It started like this:
I have a friend, Austin, who Makes Things. Tricycles, principally. He has an extensive workshop featuring, among other stuff, a lathe. I have another friend, Ben, who’s into video and film-making, and he’s always after bits and bobs of “grip equipment” to facilitate such follies as shooting video on a digital stills camera. For non-film-people, “grip equipment” is stuff generally used for supporting or moving things when making films – tripods, microphone and lamp stands, dollies, stuff like that.
I also have a big mouth…
“Oh, ” I caught myself saying to Ben, as he complained bitterly about the disappointingly short and unhelpfully un-threaded microphone stalk he’d eventually received from a US supplier, after around a month and a few anguished e-mails. “I could design a much better mic stalk to fit your rig than that.” Ben was skeptical. “Could you actually make one, though?”
“Well, my mate Austin could make one in his workshop in no time.”
I live in Bristol, as does Ben. Austin’s workshop is in mid-Wales, miles away…
While over at Austin’s supervising his construction of the mother of all microphone stalks, I remembered that my half brother, Dave, who also lives in mid-Wales, bought himself a small second-hand hobby lathe some time back which, as far as I know, he’s never used.
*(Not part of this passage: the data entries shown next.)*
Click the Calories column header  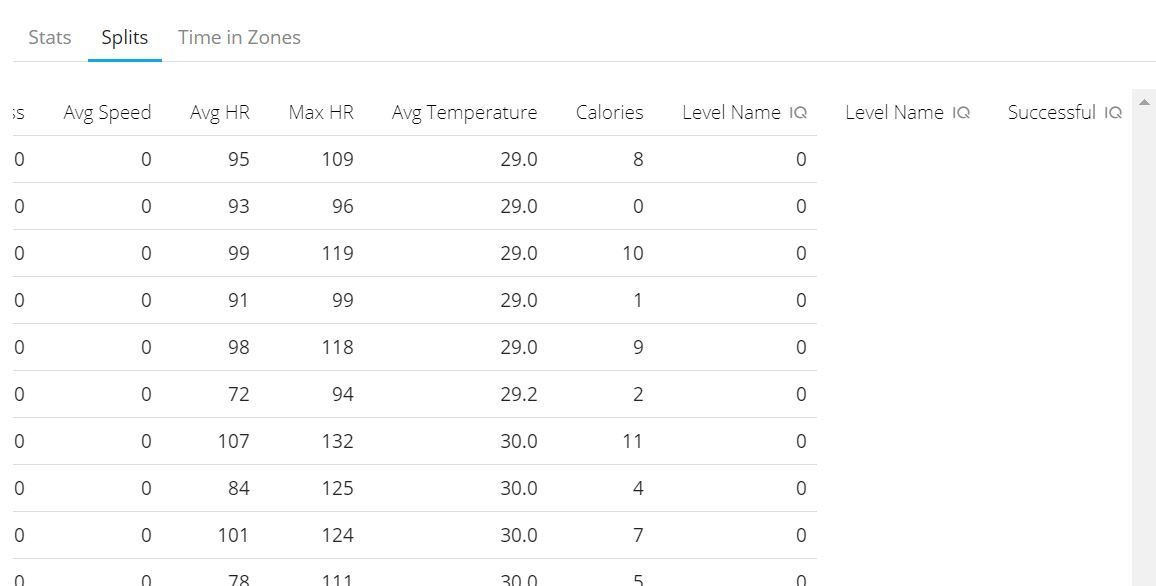[609, 113]
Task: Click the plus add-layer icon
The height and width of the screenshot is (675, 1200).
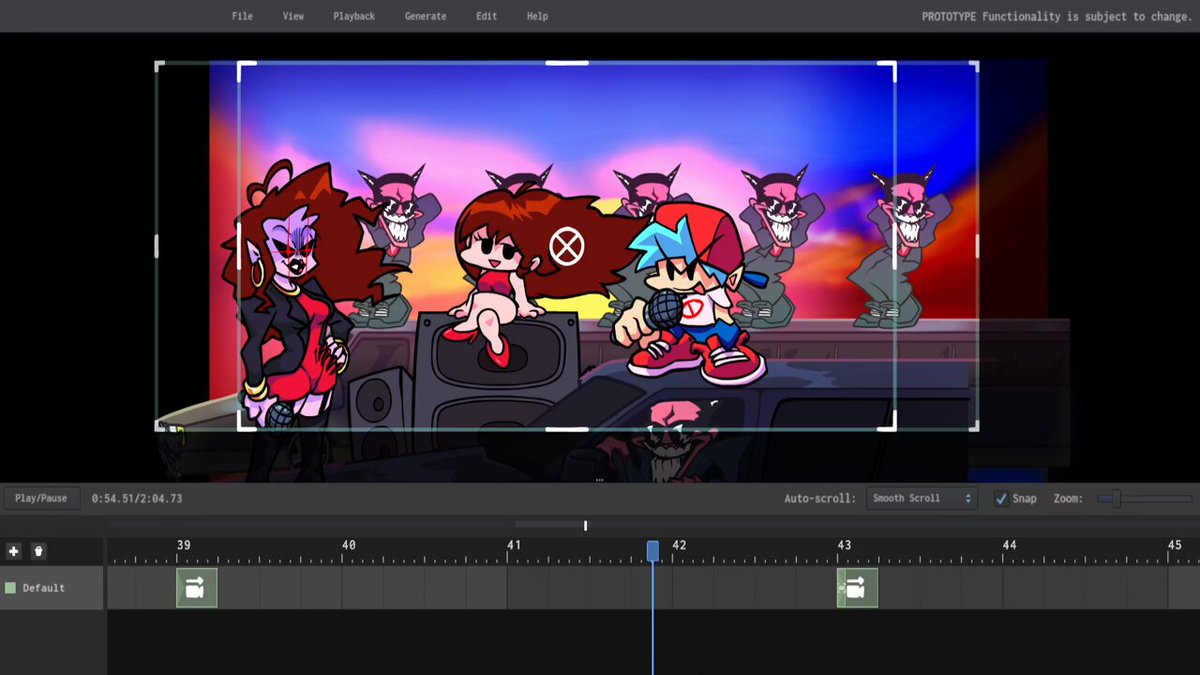Action: [13, 551]
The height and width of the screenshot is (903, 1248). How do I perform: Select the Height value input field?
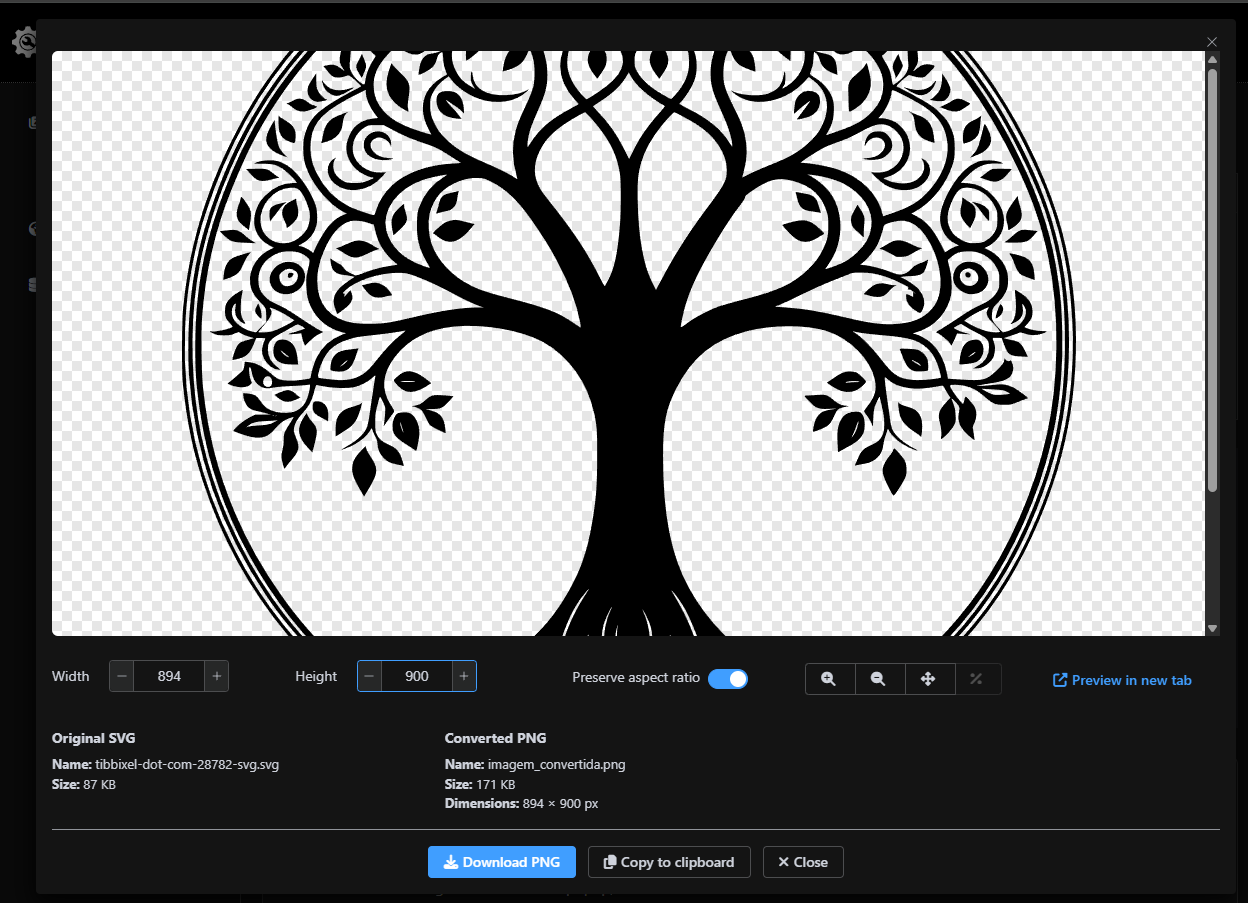(x=416, y=676)

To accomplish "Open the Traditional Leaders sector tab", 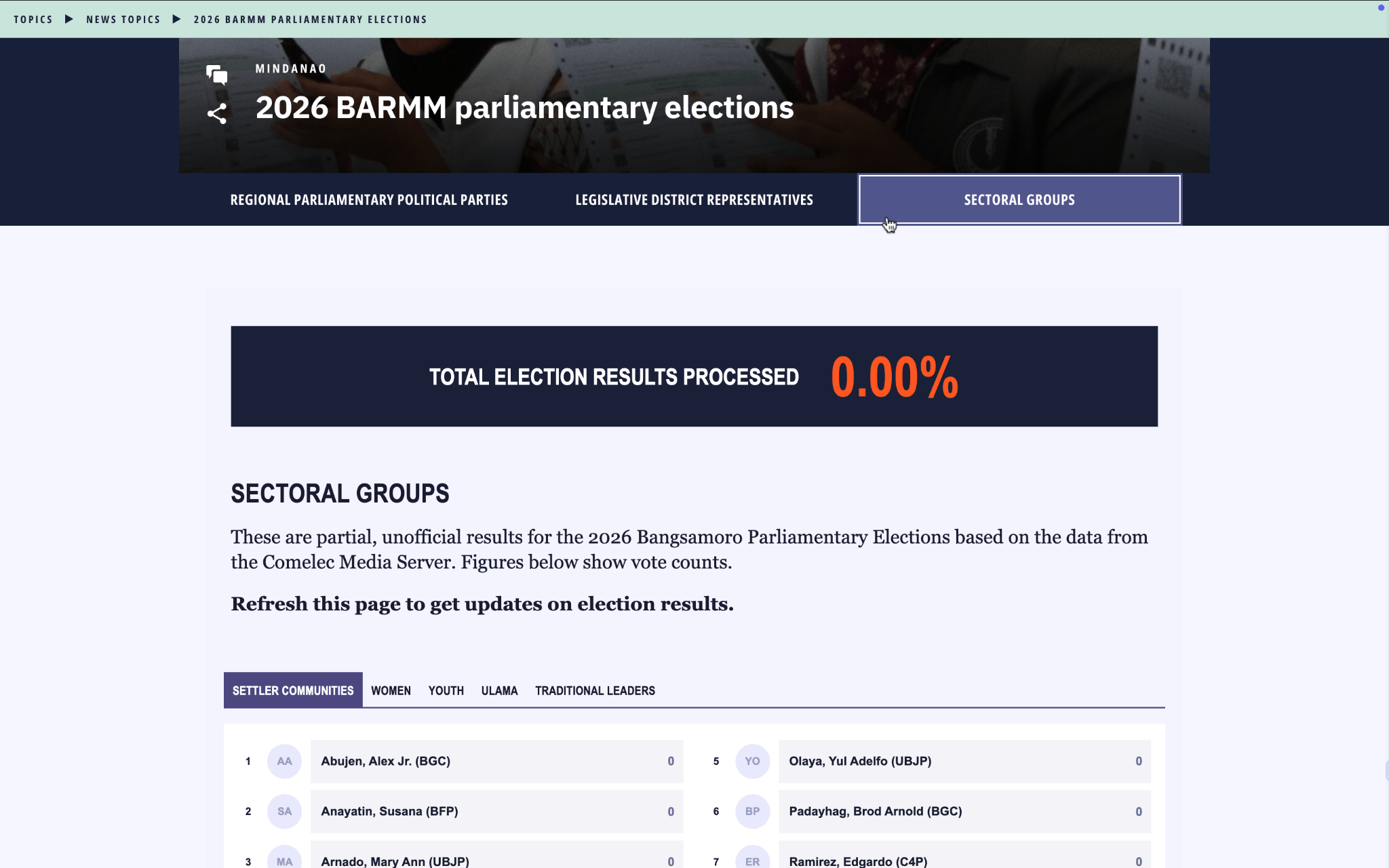I will coord(595,690).
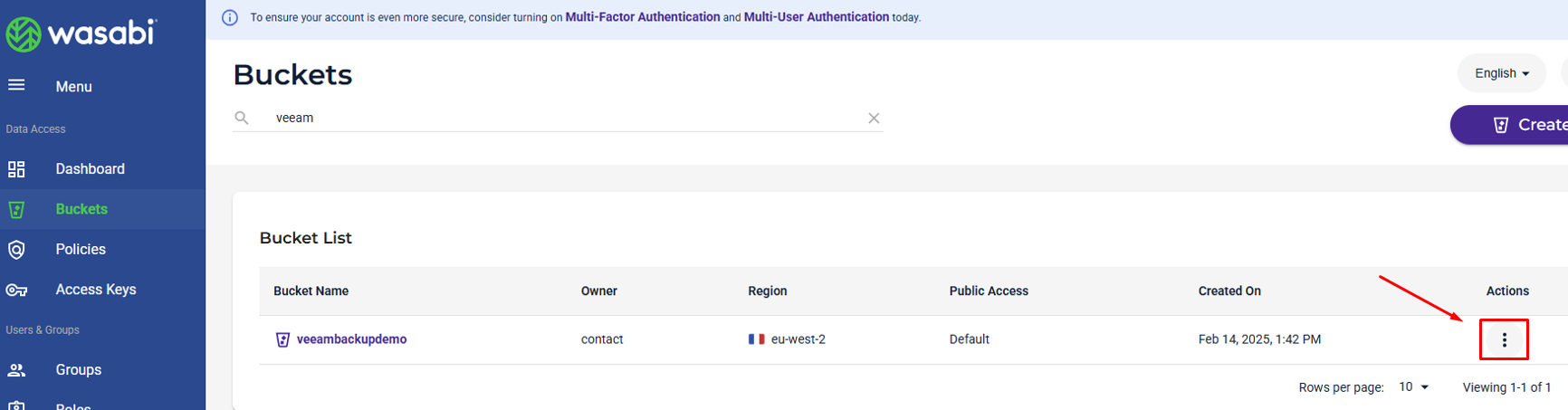Sort by Bucket Name column header

pos(311,291)
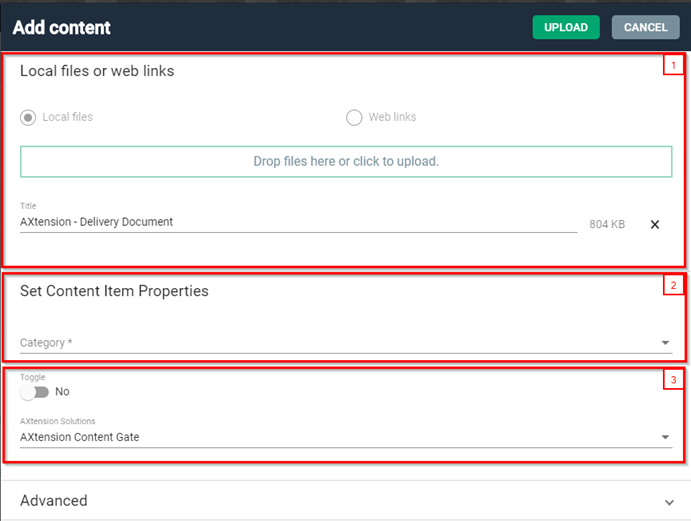The width and height of the screenshot is (691, 521).
Task: Open the Category field placeholder text
Action: pyautogui.click(x=46, y=343)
Mostly because he has nowhere to set it up right now.
I don’t really have anywhere to set it up either, but I do have a couple of yet-to-be-decorated rooms in my newly purchased house, and a greater willingness to improvise, so I called him and asked if I could perhaps borrow it. “No problem, come around and fetch it”, he said.
Smaller than I remembered, it lurked in a corner, tucked out of the way under a blanket. “Hangon,” said Dave from the other room, as I tried to work out why this little thing was glued to the floor (it weighs 40kg), “I have some more bits here, stashed away in the airing cupboard. Erm. Oh shit.”
Hot water tanks don’t generally leak without you knowing about it, but it turns out that their overflow pipes can leak quite a bit and go completely un-noticed, so long as there’s a waterproof plastic bucket full of lathe parts directly underneath.
Picking the various bits out of a porridge of decomposing cardboard boxes steeped in rusty water was a depressing affair, and tedious, but I eventually got them all superficially hosed down and stashed in a plastic bag.
The lathe itself was in near-immaculate condition, but among the ancilliaries that had been soaking for who-knows how long were vital things like the tailstock, so my first job on getting it all home was a couple of hours with a bucket, a scrubbing brush, some very fine wet-or-dry sandpaper and lots of elbow grease. And actual grease.
The damage was remarkably slight. I wrote off the original toolkit – spanners and allen keys are easier to replace than to de-rust – and everything else is servicable. The travelling steady and fixed steady looked like they’d never been unpacked from new, and their packing grease worked well, they’re in far better condition than I had any right to expect – the paint’s suffered a bit and the nuts had rusted, but otherwise pretty good. The tailstock quill is discoloured and mildly pitted at the end. All fixing nuts were rusted, but they’re just standard metric sizes so I replaced most of them with stainless ones I had to hand. The chuck key and tailstock locking nut lost their nice blue/black finish, the outside chuck jaws might be a bit of a dodgy fit now – I lightly polished the rust off them and the tool holder using 600grit wet-or-dry, used wet and kept flat on a bit of glass. By and large, though, everything vital and tricky to replace seems servicable.
I retired from my first day of lathe ownership moderately satisfied. Home-made grip equipment seemed a little closer…
Oh yeah, the mic stalk which Austin made to my design went down a storm. “This is perfect,” said Ben, clearly delighted. He’ll have thought of something else he desperately needs long before I’m up to speed with my little borrowed lathe, though.